Pas moins d’une quinzaine d’haïtiens ont investi l’enceinte de l’Ambassade d’Haïti à Ottawa sous prétexte d’une visite de courtoisie le lundi 29 mars dernier, date marquant le 34e anniversaire depuis l’adoption de la constitution de 1987.

Tout s’est passé dans un climat empreint d’hostilité, tant l’orateur du moment insistait à mettre, sans coup férir, l’ambassadeur dans son petit soulier. « À quelle date vous avez été ratifié par le Sénat ?», lança un des hommes, feignant la perplexité. L’ambassadeur Arthus apparemment gêné par la question, avance qu’il ne se laissera pas atteindre par la provocation : «je répète que je ne saurais me plier face à vos provocations, étant donné que nous sommes patriotes, j’ai trouvé judicieux de vous écouter […] et quelles que soient vos tendances nous sommes avant tout des haïtiens », argue-t-il avant de mettre fin à la conversation tout de go sous l’insistance des invectives proférées à son encontre.

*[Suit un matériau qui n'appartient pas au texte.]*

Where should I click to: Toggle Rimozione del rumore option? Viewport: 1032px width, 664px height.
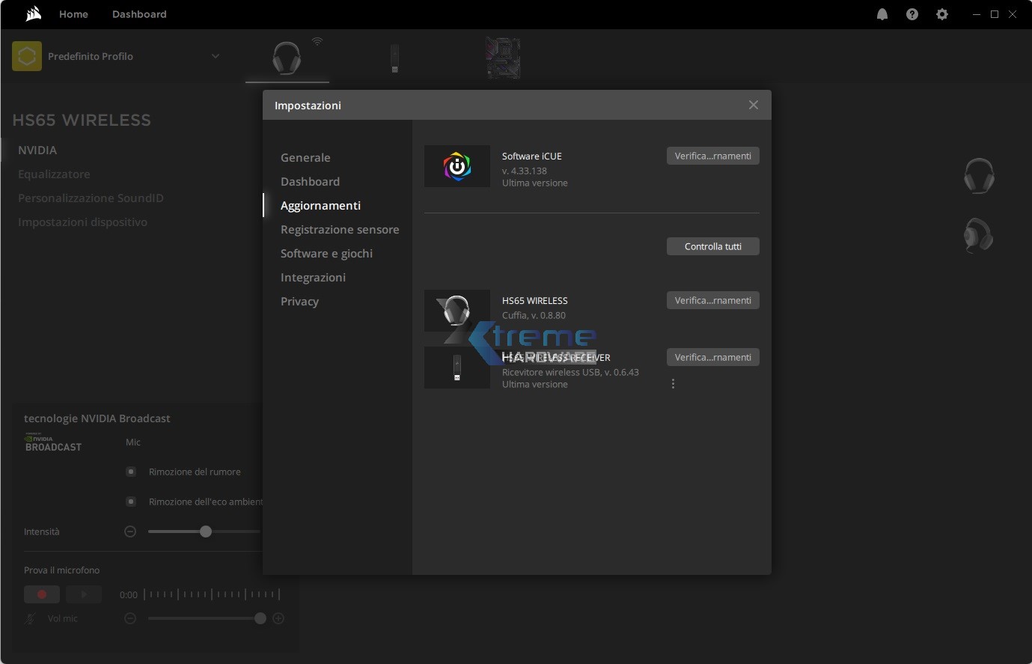131,472
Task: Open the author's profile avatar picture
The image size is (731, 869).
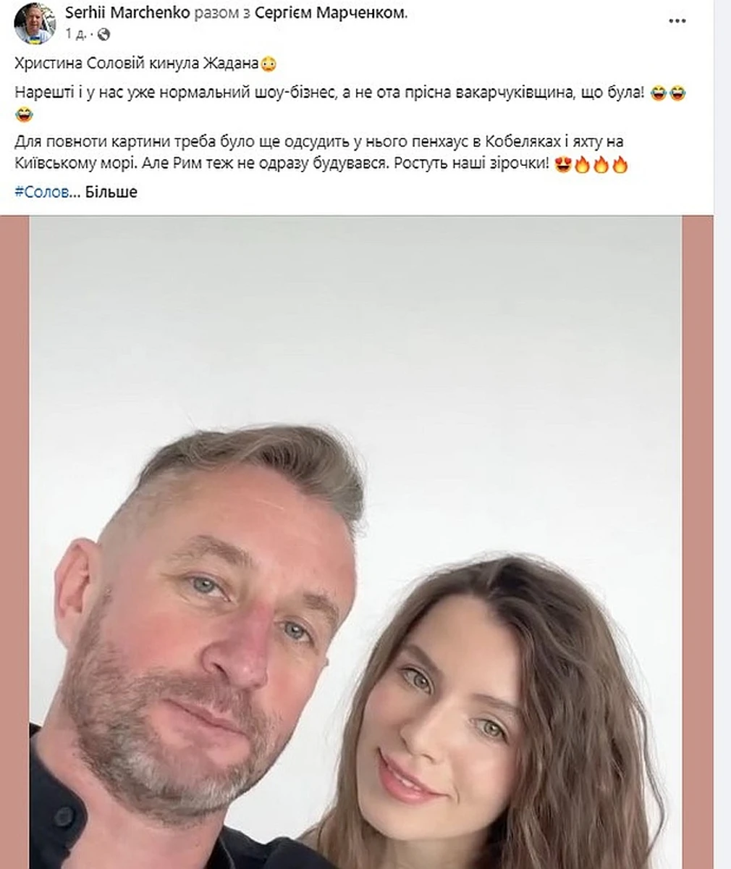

Quelques secondes plus tard, il ressort d’une pièce qui semblait être son bureau, il enjoint à ses invités de partir. « Vous n’avez aucun droit de nous mettre dehors ! N’ose pas de nous demander de sortir, tu n’as aucun droit… », éructe le meneur du groupe Jean Éliassaint Saint-Vil.

Une scène qui donne matière à penser

« Tout comme Jovenel Moïse, vous et Fritz Dorvilier, le consul général d’Haïti à Montréal, sont des usurpateurs. Vous ne représentez pas le peuple haïtien », avait déclaré plus tôt le leader du groupe devant l ‘ambassadeur qu’il qualifie de «de facto ».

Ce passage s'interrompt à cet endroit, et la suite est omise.